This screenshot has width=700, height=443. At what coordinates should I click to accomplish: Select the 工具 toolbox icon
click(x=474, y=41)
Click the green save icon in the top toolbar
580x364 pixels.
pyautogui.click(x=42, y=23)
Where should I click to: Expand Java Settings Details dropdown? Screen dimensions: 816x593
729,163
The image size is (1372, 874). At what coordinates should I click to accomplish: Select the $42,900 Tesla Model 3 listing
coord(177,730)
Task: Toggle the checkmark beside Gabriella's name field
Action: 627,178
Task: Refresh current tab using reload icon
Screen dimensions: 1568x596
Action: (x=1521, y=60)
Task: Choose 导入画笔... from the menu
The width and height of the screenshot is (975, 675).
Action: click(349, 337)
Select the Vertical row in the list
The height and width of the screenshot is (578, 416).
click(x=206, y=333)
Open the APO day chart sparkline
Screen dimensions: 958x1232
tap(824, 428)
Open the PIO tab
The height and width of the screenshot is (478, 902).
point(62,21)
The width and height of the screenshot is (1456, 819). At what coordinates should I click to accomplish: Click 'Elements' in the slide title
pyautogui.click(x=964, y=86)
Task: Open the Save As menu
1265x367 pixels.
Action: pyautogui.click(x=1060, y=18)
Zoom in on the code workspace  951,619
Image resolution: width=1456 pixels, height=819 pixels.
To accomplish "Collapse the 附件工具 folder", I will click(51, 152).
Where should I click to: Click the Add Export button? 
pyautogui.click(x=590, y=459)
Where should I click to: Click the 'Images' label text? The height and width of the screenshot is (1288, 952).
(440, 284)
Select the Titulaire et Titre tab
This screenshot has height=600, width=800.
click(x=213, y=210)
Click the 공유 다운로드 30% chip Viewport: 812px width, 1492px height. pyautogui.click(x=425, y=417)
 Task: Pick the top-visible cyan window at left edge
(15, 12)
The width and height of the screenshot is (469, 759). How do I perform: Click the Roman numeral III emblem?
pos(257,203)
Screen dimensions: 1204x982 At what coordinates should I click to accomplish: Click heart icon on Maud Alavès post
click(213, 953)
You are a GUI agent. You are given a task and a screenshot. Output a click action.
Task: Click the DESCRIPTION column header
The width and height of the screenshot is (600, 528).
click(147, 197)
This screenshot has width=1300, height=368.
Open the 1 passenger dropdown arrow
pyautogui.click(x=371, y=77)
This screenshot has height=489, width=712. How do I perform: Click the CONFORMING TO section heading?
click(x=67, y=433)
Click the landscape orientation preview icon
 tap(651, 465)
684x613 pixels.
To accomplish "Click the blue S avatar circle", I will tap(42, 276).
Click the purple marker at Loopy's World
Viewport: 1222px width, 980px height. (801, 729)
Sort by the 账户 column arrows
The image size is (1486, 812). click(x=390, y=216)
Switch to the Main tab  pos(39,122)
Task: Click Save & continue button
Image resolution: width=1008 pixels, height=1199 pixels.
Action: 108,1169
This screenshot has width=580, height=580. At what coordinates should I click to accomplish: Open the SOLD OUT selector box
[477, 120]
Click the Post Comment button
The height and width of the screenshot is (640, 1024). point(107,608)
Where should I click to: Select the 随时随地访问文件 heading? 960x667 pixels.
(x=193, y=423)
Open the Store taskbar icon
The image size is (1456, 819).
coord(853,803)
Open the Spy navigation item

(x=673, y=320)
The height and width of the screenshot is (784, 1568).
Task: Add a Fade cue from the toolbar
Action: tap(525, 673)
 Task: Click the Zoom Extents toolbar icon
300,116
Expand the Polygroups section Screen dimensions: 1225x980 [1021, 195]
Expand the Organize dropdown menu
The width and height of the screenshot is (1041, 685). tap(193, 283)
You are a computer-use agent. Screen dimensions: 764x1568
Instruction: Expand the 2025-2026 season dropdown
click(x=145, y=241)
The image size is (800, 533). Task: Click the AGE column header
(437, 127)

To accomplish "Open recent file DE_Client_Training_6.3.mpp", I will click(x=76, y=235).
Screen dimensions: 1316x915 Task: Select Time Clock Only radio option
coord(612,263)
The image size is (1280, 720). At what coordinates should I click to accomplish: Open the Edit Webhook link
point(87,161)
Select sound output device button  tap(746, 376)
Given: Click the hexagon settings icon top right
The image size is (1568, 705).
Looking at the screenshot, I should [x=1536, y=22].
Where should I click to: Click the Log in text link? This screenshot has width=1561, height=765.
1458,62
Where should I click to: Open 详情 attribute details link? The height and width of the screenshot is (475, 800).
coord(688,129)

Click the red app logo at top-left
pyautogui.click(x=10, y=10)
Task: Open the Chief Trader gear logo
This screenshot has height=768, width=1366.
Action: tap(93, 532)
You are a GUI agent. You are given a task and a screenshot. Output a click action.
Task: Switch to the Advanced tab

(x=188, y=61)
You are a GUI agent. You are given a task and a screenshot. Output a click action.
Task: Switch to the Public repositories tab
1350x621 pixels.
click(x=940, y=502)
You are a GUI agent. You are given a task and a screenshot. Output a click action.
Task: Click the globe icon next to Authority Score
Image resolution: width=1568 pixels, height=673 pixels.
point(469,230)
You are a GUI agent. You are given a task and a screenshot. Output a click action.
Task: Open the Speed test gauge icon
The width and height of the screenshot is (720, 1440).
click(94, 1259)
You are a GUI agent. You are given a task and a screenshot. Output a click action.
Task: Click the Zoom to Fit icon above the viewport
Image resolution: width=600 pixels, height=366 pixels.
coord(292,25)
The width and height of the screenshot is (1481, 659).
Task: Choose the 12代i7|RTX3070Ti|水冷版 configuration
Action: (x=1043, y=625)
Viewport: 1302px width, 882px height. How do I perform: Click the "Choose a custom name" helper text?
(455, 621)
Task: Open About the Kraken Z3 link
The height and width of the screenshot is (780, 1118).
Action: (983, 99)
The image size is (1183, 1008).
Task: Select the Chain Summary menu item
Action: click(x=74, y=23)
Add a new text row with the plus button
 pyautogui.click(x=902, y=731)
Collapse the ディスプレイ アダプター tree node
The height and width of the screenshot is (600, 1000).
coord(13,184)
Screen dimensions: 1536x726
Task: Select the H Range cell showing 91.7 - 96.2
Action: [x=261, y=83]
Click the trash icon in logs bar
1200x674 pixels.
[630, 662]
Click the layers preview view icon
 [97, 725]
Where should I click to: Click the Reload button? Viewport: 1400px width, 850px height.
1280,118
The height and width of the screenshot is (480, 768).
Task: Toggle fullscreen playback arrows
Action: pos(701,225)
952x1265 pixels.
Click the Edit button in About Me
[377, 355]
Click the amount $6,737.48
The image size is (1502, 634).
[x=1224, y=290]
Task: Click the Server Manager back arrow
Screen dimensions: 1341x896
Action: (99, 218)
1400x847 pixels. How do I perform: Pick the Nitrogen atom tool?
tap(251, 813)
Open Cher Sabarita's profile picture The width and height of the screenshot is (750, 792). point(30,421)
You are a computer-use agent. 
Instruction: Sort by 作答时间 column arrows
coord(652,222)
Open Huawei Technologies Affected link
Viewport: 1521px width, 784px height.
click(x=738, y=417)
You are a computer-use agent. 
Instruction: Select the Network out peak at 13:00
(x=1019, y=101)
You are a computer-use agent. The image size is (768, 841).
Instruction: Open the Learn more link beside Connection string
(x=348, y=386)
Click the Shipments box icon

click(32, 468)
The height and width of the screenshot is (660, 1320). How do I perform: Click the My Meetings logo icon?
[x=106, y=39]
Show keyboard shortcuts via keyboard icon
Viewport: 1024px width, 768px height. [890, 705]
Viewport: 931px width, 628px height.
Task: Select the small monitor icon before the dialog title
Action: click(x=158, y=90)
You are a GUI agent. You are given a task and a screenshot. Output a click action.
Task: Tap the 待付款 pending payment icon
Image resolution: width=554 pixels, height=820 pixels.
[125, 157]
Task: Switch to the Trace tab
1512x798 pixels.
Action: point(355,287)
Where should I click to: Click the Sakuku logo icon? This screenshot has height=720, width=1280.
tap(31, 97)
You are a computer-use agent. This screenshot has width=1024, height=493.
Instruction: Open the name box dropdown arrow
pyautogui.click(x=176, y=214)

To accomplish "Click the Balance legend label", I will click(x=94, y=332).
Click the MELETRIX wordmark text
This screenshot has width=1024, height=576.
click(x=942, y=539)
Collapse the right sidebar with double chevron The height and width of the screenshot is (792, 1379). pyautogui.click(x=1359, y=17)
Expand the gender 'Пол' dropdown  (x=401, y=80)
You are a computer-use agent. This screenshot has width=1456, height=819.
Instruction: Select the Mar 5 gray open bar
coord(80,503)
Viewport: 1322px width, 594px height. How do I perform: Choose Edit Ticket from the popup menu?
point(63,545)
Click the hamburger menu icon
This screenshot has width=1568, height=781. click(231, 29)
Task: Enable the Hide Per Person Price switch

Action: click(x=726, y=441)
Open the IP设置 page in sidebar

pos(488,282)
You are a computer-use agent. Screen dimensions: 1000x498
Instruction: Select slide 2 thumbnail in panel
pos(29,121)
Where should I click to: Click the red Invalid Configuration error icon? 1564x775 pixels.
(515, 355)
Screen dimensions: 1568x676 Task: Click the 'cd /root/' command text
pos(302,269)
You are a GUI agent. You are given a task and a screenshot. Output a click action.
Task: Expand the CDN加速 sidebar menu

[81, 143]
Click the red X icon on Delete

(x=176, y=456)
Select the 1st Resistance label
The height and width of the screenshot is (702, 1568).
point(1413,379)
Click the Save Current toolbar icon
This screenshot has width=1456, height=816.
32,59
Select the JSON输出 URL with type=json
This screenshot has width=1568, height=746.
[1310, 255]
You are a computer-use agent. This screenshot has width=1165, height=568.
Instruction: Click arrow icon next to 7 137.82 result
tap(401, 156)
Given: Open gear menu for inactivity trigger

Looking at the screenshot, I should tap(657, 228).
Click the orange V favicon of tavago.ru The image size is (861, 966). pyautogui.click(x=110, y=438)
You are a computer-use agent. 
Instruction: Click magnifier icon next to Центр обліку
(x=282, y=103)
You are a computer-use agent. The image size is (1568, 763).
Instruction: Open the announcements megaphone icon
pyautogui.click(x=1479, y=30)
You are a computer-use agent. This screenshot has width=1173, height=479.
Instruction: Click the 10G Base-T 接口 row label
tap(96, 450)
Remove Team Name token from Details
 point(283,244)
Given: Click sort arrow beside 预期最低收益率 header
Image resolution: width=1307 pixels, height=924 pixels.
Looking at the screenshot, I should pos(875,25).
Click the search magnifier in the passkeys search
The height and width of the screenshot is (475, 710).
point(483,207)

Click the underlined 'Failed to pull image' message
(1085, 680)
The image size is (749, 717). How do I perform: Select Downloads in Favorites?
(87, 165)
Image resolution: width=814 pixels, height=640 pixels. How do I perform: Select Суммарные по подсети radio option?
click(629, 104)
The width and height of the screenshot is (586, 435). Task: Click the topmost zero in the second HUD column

--

◆ TASK TO COMPLETE ◆
Format the material from the line containing "Click the 공유" up to and including the line containing "pos(257,203)" as a numbered list, leaving out blank lines.

◆ FINISHED ANSWER ◆
1. Click the 공유 다운로드 30% chip Viewport: 812px width, 1492px height. pyautogui.click(x=425, y=417)
2.  Task: Pick the top-visible cyan window at left edge
3. (15, 12)
4. The width and height of the screenshot is (469, 759). How do I perform: Click the Roman numeral III emblem?
5. pos(257,203)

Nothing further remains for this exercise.